Basics of Graphics

Tuesday, October 1

Today we will…

Accessing Practice Activities
New Material
- Tidy Data
- Load External Data
- Graphics (and ggplot2)
PA 2: Using Data Visualization to Find the Penguins
- Peer Programming

Accessing Practice Activities

We are using Posit Cloud for collaborative coding, so you and your partner can type in the same document at the same time.

Take 3-minutes to:

Open the email you were sent (from me and / or Posit Cloud)
Click on the link to join your workspace
Log-in to Posit Cloud

Grammar of Graphics

The Grammar of Graphics (GoG) is a principled way of specifying exactly how to create a particular graph from a given data set. It helps us to systematically design new graphs.

Think of a graph or a data visualization as a mapping…

…FROM variables in the data set (or statistics computed from the data)…

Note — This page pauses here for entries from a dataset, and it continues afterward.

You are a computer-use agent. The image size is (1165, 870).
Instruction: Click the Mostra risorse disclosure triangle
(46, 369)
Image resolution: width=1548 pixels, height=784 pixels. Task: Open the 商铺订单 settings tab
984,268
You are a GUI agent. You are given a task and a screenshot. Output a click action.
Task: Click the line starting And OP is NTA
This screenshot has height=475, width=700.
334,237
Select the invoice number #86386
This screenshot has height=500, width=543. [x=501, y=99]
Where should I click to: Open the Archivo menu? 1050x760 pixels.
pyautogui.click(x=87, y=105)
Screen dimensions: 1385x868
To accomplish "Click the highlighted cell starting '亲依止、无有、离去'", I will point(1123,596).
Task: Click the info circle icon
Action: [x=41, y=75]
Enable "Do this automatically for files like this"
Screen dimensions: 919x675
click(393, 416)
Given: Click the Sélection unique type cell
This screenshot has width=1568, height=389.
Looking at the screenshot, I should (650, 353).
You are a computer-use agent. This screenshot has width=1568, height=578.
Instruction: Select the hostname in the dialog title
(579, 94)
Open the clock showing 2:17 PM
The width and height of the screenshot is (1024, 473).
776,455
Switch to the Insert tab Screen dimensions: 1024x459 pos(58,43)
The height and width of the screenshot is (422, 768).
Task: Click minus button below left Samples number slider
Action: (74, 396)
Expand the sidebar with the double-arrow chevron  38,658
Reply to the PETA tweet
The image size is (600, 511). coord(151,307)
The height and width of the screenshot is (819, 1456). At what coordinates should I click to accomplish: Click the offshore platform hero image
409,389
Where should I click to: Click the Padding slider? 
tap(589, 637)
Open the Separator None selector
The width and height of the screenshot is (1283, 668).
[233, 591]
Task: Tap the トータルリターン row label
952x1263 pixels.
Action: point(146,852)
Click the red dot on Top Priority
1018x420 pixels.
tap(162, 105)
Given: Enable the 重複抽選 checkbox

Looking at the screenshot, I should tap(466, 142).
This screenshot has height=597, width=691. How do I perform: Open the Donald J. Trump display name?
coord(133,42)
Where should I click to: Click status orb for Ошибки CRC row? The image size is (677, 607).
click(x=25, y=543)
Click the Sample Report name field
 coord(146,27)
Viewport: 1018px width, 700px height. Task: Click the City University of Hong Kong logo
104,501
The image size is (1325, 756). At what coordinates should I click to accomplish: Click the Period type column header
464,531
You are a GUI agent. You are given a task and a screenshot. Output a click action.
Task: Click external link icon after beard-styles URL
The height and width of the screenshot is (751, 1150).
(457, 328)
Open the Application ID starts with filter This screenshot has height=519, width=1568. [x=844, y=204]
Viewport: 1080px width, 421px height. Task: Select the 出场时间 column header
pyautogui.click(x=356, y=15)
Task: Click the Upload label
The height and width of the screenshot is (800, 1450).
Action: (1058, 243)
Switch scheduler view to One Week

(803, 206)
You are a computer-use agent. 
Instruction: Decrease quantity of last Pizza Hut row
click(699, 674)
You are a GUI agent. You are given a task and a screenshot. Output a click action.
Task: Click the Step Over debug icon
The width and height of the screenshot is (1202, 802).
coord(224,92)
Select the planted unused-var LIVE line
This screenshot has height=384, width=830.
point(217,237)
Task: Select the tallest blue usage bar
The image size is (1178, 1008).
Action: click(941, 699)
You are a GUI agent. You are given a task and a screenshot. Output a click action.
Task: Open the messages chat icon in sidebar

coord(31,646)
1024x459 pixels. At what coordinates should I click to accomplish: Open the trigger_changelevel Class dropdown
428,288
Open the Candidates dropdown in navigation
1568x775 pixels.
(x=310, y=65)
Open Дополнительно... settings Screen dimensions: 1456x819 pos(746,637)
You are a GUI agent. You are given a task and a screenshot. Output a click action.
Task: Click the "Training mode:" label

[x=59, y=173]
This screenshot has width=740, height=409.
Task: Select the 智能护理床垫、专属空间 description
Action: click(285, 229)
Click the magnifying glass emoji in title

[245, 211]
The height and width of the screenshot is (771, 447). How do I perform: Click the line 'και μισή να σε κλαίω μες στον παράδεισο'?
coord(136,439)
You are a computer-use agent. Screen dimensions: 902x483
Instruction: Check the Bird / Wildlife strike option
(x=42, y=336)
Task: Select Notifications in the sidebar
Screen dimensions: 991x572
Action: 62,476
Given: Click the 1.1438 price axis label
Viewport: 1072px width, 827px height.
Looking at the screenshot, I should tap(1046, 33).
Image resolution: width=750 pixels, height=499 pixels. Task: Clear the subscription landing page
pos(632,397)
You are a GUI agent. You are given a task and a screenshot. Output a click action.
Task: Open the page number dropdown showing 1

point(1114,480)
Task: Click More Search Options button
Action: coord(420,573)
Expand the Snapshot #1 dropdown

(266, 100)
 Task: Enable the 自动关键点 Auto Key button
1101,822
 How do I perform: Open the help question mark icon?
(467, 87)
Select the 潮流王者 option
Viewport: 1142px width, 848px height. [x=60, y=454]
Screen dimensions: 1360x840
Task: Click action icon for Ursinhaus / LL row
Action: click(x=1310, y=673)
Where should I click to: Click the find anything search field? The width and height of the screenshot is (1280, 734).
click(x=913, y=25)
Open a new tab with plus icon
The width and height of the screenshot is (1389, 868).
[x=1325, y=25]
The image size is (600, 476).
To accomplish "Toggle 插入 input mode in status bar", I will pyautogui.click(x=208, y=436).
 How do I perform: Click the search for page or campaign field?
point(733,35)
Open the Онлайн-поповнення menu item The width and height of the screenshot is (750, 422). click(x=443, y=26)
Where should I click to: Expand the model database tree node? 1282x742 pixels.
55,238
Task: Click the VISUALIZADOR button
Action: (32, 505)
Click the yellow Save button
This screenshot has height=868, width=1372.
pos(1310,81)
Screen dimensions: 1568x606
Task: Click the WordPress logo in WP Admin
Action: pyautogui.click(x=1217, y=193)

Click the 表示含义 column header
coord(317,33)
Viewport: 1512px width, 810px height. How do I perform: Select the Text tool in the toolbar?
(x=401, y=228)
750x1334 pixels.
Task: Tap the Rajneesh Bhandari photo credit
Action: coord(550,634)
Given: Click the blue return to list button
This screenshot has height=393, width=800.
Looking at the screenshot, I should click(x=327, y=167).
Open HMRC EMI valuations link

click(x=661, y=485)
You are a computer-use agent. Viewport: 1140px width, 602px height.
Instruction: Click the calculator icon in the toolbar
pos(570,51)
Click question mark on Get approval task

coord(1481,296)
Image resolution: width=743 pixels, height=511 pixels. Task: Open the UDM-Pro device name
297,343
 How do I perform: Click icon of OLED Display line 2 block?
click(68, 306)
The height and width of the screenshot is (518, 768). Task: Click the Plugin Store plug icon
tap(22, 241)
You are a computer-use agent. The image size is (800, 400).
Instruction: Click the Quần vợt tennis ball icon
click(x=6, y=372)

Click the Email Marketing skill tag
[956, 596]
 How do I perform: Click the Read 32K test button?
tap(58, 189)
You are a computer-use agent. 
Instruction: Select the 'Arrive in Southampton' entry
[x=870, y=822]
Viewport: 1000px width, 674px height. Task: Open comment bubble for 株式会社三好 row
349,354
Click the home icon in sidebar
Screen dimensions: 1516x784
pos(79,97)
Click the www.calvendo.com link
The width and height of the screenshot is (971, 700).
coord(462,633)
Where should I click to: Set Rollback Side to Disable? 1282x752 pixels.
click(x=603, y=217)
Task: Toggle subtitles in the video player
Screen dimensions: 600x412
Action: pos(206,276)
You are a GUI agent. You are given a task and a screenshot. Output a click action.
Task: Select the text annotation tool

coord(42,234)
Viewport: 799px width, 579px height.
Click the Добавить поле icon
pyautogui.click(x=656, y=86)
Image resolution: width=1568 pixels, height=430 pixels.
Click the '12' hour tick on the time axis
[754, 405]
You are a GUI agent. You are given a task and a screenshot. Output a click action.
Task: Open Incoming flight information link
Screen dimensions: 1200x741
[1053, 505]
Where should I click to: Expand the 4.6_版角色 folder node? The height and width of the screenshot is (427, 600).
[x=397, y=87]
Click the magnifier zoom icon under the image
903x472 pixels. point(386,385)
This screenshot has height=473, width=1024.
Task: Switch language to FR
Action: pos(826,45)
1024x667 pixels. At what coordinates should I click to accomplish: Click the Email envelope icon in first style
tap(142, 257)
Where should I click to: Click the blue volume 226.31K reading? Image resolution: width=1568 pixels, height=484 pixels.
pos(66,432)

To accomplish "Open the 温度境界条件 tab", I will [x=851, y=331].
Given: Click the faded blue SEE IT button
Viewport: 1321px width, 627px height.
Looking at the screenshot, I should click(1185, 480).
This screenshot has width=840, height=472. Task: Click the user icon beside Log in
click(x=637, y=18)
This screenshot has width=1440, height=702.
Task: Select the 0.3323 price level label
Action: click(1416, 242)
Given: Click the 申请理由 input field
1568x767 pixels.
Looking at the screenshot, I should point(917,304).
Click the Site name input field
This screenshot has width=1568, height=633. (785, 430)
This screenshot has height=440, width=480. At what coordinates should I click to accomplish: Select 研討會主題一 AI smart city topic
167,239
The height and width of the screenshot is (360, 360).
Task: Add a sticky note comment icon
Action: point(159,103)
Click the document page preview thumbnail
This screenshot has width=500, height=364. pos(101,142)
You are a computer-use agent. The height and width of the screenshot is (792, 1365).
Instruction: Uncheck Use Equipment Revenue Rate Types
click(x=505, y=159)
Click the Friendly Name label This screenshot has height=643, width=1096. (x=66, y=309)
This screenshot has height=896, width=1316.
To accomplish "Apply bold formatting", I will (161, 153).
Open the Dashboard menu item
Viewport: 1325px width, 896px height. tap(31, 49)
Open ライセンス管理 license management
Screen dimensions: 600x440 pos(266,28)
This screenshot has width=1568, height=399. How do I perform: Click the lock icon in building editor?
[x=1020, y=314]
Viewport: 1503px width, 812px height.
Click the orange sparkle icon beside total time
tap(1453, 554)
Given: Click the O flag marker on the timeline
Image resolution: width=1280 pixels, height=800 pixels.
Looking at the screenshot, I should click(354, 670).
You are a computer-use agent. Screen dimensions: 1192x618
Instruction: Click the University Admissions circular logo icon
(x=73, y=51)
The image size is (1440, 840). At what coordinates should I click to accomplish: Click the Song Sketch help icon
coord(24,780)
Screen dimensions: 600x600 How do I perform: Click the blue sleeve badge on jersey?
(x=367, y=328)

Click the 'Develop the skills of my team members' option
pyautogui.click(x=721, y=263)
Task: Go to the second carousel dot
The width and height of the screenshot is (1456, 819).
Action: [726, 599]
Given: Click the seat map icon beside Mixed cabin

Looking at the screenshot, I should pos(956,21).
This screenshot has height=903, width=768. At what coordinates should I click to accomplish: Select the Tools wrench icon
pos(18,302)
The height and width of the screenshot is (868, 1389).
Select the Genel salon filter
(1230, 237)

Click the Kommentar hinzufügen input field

…TO visual attributes (or “aesthetics”) of marks (or “geometric elements”) on the page/screen.

Why GoG?

It’s more flexible than a “chart zoo” of named graphs.
The software understands the structure of your graph.
It easily automates graphing of data subsets.

Components of GoG

data: dataframe containing variables
aes : aesthetic mappings (position, color, symbol, …)
geom : geometric element (point, line, bar, box, …)
stat : statistical variable transformation (identity, count, linear model, quantile, …)
scale : scale transformation (log scale, color mapping, axes tick breaks, …)
coord : Cartesian, polar, map projection, …
facet : divide into subplots using a categorical variable

Using `ggplot2`

How to Build a Graphic

Complete this template to build a basic graphic:

ggplot(
  data = <DATA>, 
  mapping = aes(<MAPPINGS>)
  ) +
  <GEOM FUNCTION>() + 
  any other arguments...

Notice, every + adds another layer to our graphic.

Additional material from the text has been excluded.